Main Street School holds fundraiser

For the first few years of his life, James Walsh didn't speak.

"He was diagnosed autistic," said mom Chris Walsh, who adopted James with her husband, Brian. "He had no speech at all. At 3 years old, he'd never said 'Mom' or 'Dad.' We didn't know what to do."

So the Walshes enrolled their son at North Syracuse's Main Street Early Education Program, a pre-K program that integrates children with special needs with their typical peers and provides them with intensive early intervention services like speech and physical and occupational therapy. There, James worked with a speech therapist as well as special education teachers. Before long, things were changing.

"I was walking out with him to get the mail one day when he was about 4," Brian Walsh said. "He looked down and said, 'mud puddle.' Those were his first words.
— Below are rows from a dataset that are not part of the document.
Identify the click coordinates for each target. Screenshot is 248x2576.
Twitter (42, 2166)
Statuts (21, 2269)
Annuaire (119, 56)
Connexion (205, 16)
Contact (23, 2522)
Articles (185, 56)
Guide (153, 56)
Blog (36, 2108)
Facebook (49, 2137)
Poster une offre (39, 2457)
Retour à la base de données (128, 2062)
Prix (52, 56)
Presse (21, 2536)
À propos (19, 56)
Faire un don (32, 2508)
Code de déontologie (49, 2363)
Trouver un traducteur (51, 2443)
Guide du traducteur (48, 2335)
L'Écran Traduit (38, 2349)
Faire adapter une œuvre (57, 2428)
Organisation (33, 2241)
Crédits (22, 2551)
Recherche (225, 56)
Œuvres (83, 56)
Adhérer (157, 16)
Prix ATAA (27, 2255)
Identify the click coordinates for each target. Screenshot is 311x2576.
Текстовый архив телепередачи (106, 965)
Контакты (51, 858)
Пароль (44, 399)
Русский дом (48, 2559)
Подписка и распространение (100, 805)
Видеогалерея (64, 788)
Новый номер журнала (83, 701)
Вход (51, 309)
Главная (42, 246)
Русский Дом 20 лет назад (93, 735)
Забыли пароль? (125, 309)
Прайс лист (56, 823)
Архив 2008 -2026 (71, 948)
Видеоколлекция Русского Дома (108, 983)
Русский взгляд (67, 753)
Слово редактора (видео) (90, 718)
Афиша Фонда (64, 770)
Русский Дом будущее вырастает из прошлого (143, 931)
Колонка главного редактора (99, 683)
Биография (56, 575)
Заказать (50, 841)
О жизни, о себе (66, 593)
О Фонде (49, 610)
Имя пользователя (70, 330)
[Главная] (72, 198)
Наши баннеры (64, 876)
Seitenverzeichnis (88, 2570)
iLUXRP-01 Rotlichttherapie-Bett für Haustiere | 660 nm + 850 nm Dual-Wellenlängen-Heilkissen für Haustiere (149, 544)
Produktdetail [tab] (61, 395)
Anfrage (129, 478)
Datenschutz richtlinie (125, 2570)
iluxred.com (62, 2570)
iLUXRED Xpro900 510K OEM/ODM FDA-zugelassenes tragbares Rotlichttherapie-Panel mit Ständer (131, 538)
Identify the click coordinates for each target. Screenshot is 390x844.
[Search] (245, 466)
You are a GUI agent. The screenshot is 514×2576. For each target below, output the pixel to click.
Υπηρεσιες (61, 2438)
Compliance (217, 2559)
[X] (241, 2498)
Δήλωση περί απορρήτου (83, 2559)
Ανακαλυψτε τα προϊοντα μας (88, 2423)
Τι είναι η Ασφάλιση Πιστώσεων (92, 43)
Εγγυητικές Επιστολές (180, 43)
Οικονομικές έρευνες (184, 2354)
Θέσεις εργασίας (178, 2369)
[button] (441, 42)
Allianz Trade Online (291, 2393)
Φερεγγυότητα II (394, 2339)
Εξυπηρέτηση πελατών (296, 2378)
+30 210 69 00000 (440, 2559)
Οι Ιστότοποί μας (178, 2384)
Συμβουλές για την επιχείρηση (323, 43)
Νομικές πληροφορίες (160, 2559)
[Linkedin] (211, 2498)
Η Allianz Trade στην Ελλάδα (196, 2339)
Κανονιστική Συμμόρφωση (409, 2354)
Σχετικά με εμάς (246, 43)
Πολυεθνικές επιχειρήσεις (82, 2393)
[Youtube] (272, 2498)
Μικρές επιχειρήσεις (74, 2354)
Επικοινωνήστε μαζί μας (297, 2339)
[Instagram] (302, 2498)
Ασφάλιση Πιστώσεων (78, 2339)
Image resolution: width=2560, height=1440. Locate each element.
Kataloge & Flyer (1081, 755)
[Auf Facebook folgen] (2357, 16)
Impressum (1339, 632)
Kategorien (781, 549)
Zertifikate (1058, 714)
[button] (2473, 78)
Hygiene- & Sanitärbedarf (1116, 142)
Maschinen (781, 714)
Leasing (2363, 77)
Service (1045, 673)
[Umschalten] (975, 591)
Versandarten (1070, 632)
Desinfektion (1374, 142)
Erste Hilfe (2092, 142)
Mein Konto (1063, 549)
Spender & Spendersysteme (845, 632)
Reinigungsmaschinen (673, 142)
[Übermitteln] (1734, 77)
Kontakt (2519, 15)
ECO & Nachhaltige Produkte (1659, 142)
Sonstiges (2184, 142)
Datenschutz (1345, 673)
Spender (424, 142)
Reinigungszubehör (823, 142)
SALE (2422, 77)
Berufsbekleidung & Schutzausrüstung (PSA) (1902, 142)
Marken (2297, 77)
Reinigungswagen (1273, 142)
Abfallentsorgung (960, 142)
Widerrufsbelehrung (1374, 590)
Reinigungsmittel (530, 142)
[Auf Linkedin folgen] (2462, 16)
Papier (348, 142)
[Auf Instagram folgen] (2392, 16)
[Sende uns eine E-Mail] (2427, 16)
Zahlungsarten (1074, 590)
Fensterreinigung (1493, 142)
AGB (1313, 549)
He'd never said anything before, and he's out there saying 'mud puddle' after they worked with him at Main Street."

Now James is a fourth-grader at Palmer Elementary School in Baldwinsville, and, thanks to Main Street, his communication skills have vastly improved.

"When he was little, every time there was a performance or something at school, James would refuse to participate," Chris Walsh said. "But this week, a poet came to his school, and all of the kids were asked to write poems and read them to an audience. He read his over the microphone to the entire class."

And that's not all.

"He tells people now, 'You know, it would be nice if you'd say 'please' when you ask me to do something,'" Chris Walsh said. "It's incredible to me that this is the same kid."

Friends of NSEEP

The Walshes were among hundreds of people who turned out for the first-ever Therapy Ball Thursday night at Barbagallo's, a fundraiser for the early education program. The ball was put on by the Friends of North Syracuse Early Education Program, a 501(c)3 nonprofit that got its start earlier this year. The group is seeking to raise money to support the Main Street school, which serves about 300 special-needs and typical kids ages 3 to 5 in a variety of settings.